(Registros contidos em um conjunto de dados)
+++++

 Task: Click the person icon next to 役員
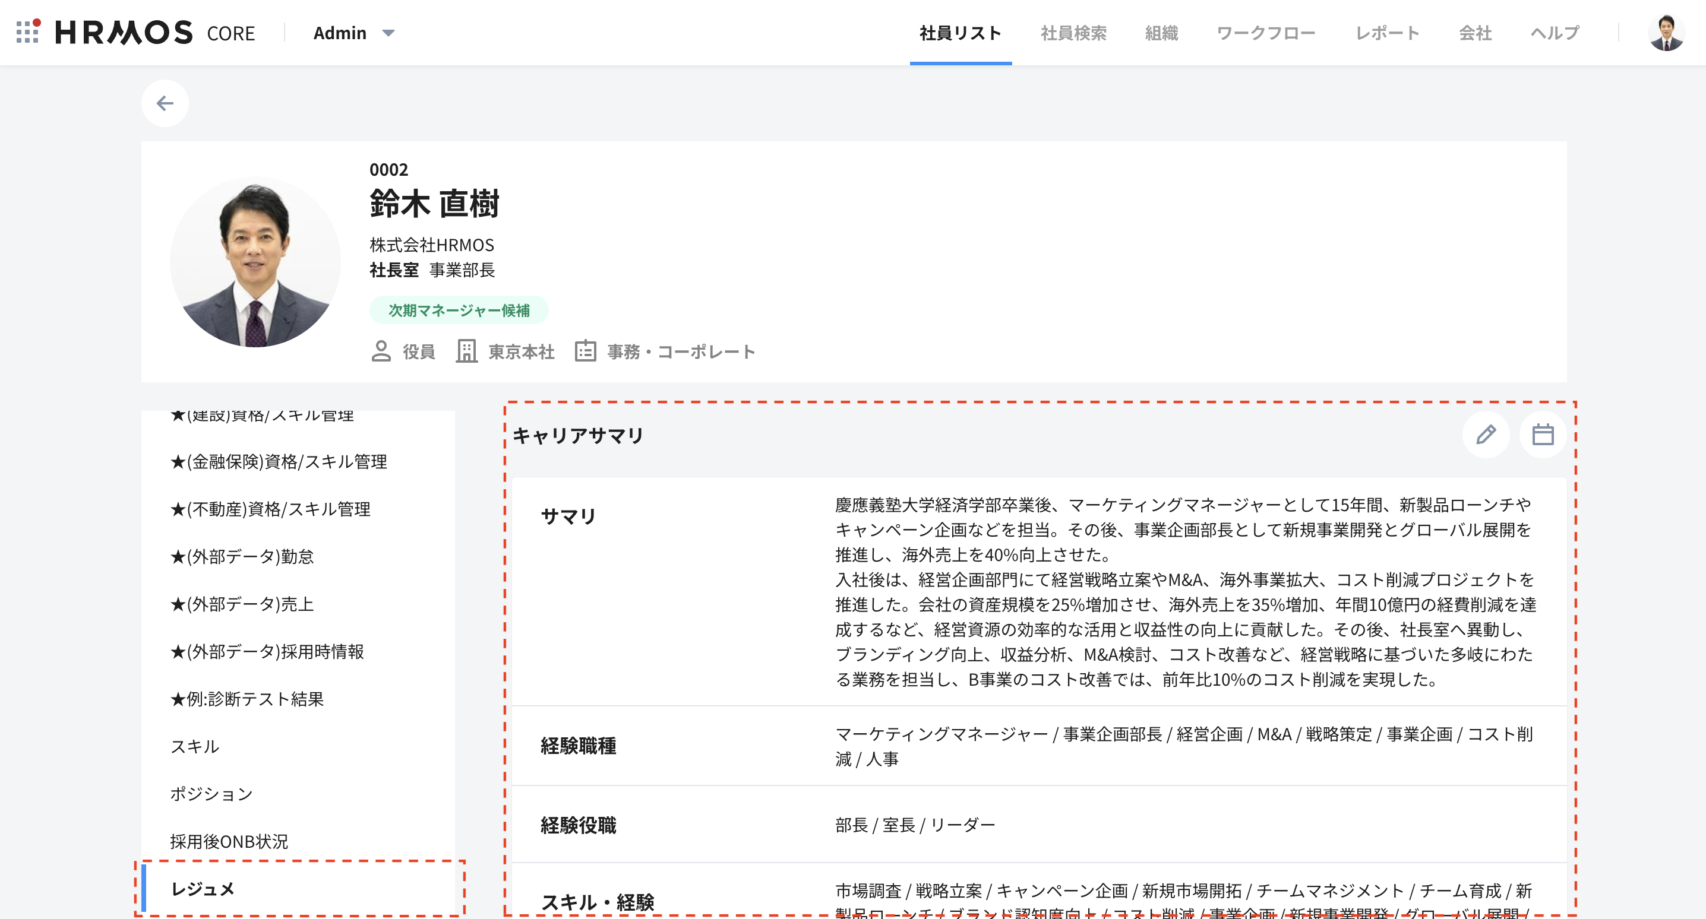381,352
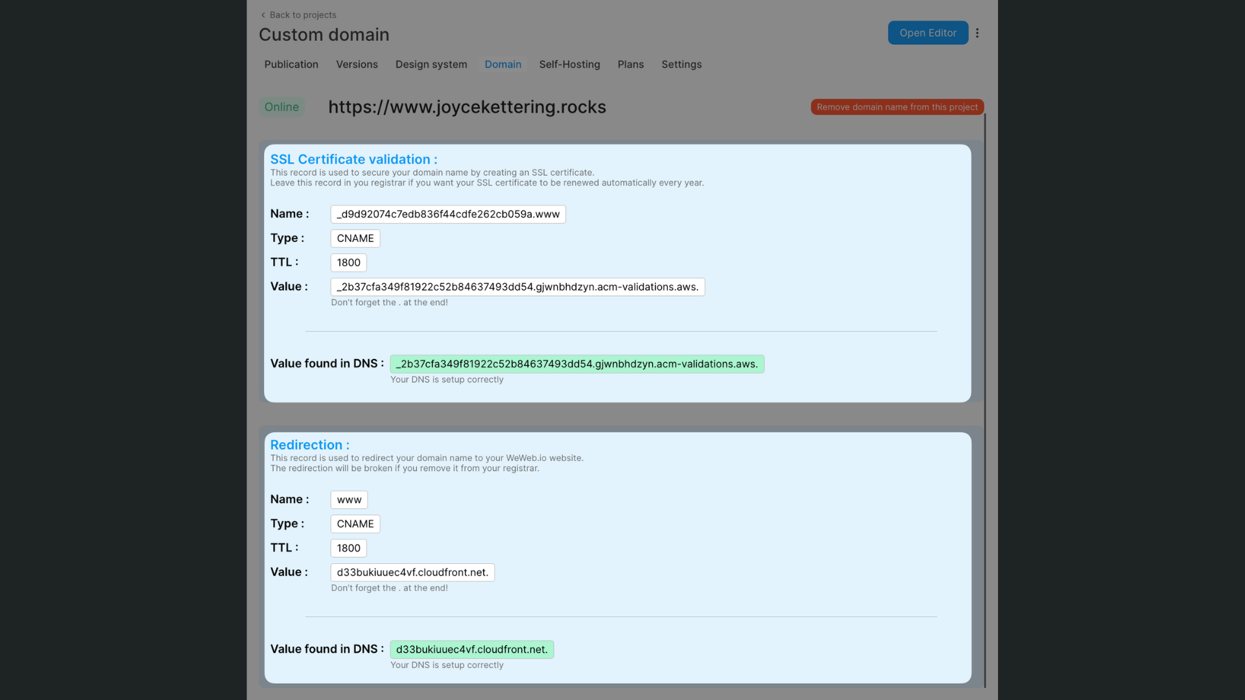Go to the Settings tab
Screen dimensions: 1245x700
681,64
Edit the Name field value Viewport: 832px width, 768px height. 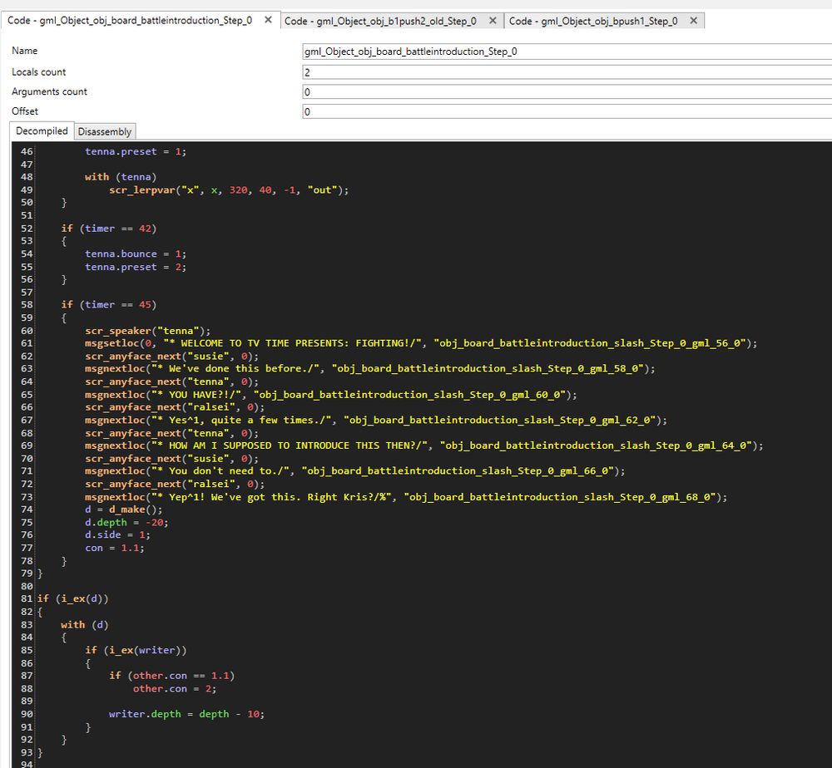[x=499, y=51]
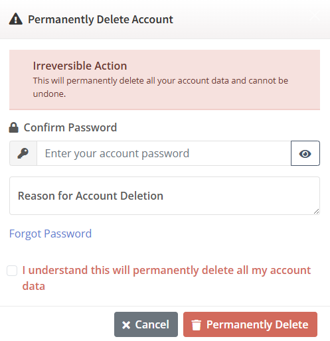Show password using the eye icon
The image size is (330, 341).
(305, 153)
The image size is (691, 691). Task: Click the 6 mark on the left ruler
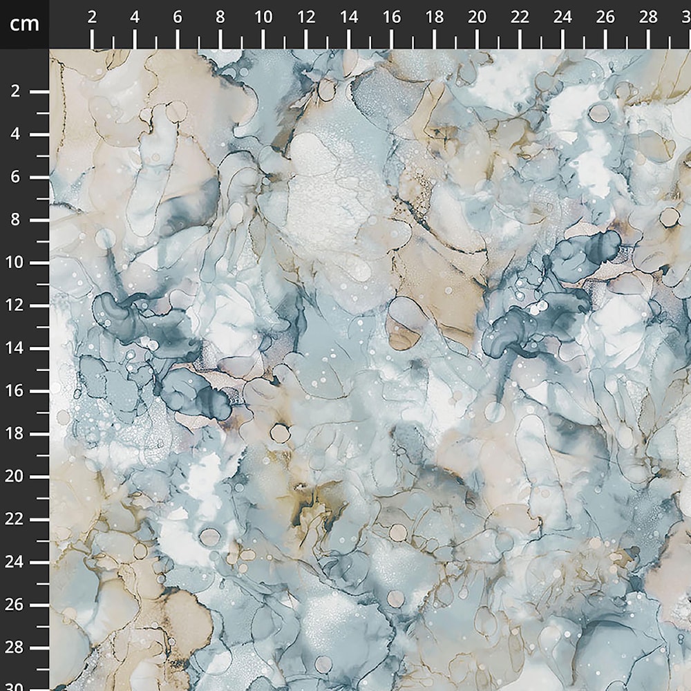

+++++

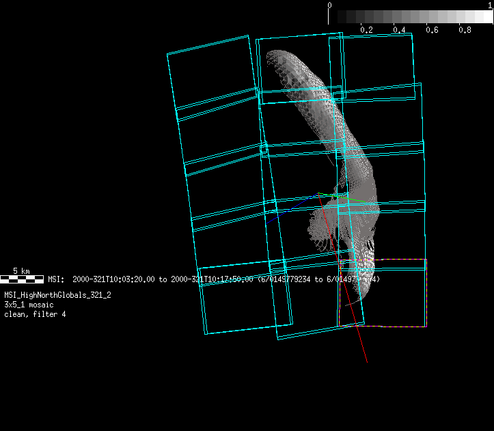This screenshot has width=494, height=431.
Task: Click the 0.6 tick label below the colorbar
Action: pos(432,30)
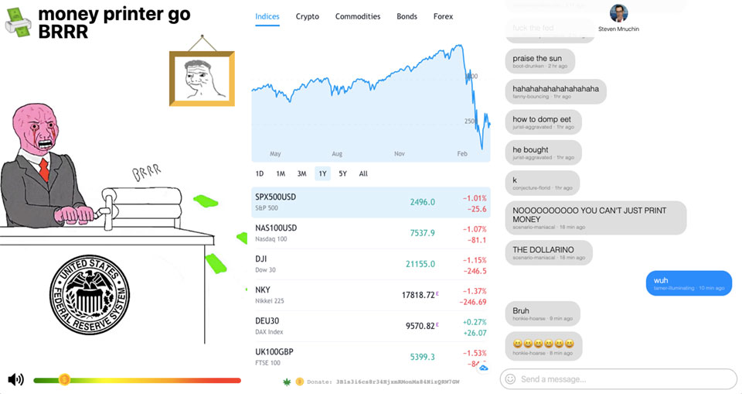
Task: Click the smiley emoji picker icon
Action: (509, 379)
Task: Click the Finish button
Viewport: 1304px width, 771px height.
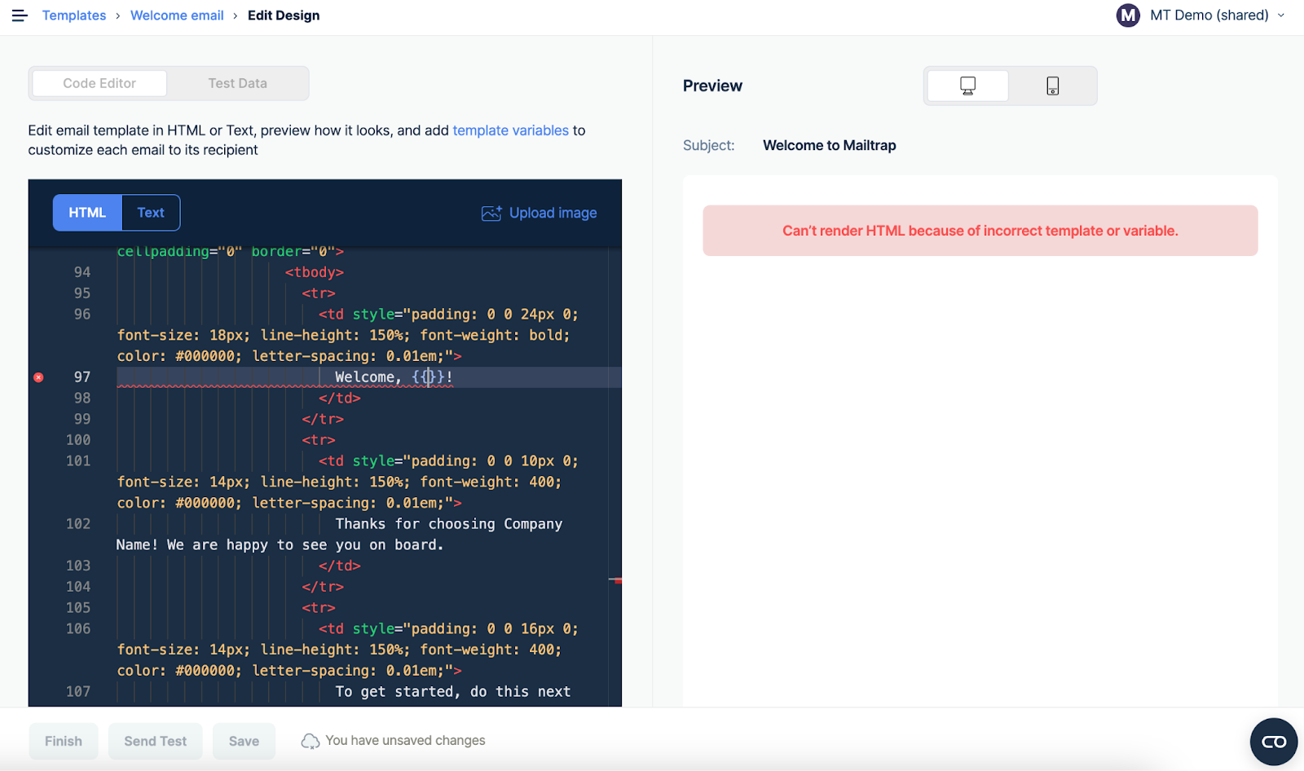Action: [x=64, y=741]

+++++

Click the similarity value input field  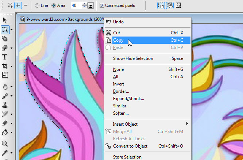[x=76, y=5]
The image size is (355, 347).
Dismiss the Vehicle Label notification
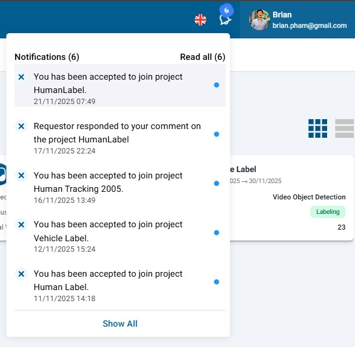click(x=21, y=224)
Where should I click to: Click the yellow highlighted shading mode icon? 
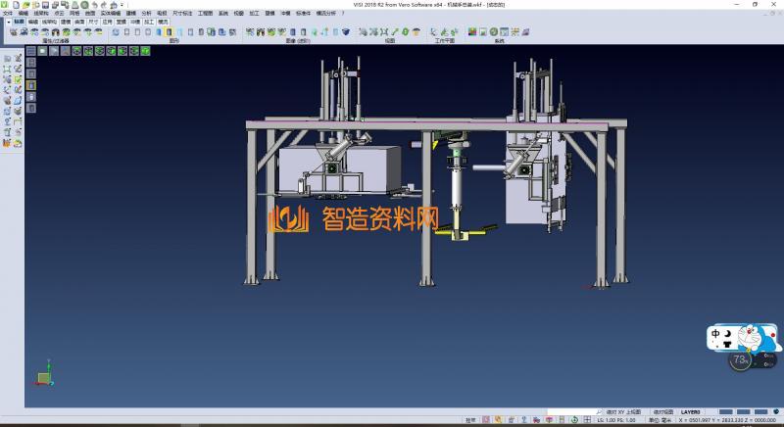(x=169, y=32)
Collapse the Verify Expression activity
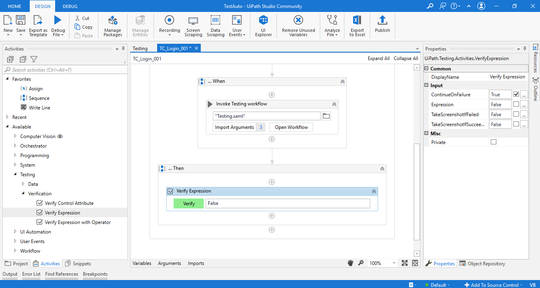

+++++

Objetivo da tarefa | Reescreva as linhas dos dados que vão da linha com "Task: Click the Finish button" até a linha com "Action: [x=64, y=741]", ambas incluídas e com os pedidos, multiplicando por 0,8 as coordenadas de clique das respostas e arredondando-as para inteiros, com metades para cima. Deixe as imagens fora da resposta.

Solução do exercício |
Task: Click the Finish button
Viewport: 1304px width, 771px height.
Action: [x=51, y=593]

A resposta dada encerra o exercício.